Court Opinion

ID: 9698221
Source: CourtListenerOpinion
Date Created: 2023-08-25 19:45:08.492302+00
Date Added: 2024-06-11T18:20:39.415087
License: Public Domain

PEDERSON, Justice,
dissenting.
I do not agree that the trial court committed reversible error in the instruction on entrapment. Under § 12.1-05-11(2), NDCC, there is entrapment when, first, a person is “induced” by someone acting for the state, to commit a crime, (as distinguished from being merely afforded the opportunity to commit the crime), and, second, the “inducement” (or persuasion) which was used would likely cause a normally law-abiding person to commit the crime.
If there were no “inducement,” there would be no entrapment and if the jury finds that the “inducement,” if any, would not likely cause a normal law-abiding person to commit the crime, there would be no entrapment. Whether Pfister was more easily “induced” to commit the crime than a normal law-abiding person (in other words, whether he was predisposed to commit the crime) is a question that must be answered *701when entrapment is used as a defense under our statute.

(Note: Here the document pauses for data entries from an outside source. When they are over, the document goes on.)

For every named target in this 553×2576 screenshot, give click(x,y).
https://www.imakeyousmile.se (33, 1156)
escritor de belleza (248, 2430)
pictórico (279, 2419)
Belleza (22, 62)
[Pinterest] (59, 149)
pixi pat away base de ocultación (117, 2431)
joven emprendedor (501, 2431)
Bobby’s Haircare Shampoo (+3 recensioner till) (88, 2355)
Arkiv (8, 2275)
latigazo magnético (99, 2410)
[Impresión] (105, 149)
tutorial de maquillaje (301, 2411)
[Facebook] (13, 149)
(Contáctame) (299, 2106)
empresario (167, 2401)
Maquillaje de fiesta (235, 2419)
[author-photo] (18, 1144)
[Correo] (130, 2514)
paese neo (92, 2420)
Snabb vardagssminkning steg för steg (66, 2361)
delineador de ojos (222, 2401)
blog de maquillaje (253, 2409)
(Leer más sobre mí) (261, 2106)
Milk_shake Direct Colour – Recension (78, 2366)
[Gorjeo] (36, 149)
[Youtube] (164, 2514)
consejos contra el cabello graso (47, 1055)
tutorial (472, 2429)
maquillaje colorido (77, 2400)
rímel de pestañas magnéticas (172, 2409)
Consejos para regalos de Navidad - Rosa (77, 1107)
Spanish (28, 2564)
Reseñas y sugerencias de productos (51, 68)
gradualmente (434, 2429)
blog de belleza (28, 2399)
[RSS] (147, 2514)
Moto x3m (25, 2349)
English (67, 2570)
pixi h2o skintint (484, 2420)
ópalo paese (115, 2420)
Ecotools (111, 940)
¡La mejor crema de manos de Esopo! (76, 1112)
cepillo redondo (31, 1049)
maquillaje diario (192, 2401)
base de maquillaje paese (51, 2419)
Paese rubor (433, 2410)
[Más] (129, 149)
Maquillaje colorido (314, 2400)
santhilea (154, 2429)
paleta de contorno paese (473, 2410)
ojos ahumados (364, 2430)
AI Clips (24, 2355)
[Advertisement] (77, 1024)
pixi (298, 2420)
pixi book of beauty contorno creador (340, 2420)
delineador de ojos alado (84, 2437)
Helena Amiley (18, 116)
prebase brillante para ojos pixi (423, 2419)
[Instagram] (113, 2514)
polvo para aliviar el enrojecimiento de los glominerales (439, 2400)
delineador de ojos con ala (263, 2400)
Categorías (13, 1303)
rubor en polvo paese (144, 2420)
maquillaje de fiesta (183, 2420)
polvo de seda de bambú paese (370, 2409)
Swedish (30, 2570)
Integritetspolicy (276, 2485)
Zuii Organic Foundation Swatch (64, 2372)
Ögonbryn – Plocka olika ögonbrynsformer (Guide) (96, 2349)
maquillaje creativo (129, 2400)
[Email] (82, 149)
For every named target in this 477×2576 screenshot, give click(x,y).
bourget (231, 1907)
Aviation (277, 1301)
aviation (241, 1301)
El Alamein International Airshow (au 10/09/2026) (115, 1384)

That is all that the jury was instructed to do here. Perhaps a better choice of words could have been made — but instructions shouldn’t be evaluated out of context in the scientifically pure atmosphere of a Supreme Court library. A number of times this court has said that “fair trials” not “perfect trials” are required. See State v. Marmon, 154 N.W.2d 55, 64 (N.D.1967); State v. Iverson, 187 N.W.2d 1, 44 (N.D.1971); State v. Allen, 237 N.W.2d 154, 162 (N.D.1975); Rule 52 N.D.R.Crim.P. A fair trial is all that the United States Supreme Court requires. Michigan v. Tucker, 417 U.S. 433, 446, 94 S.Ct. 2357, 41 L.Ed.2d 182 (1974).
To retry this case with a more perfect instruction on entrapment is not likely to change the result. The conviction should be affirmed.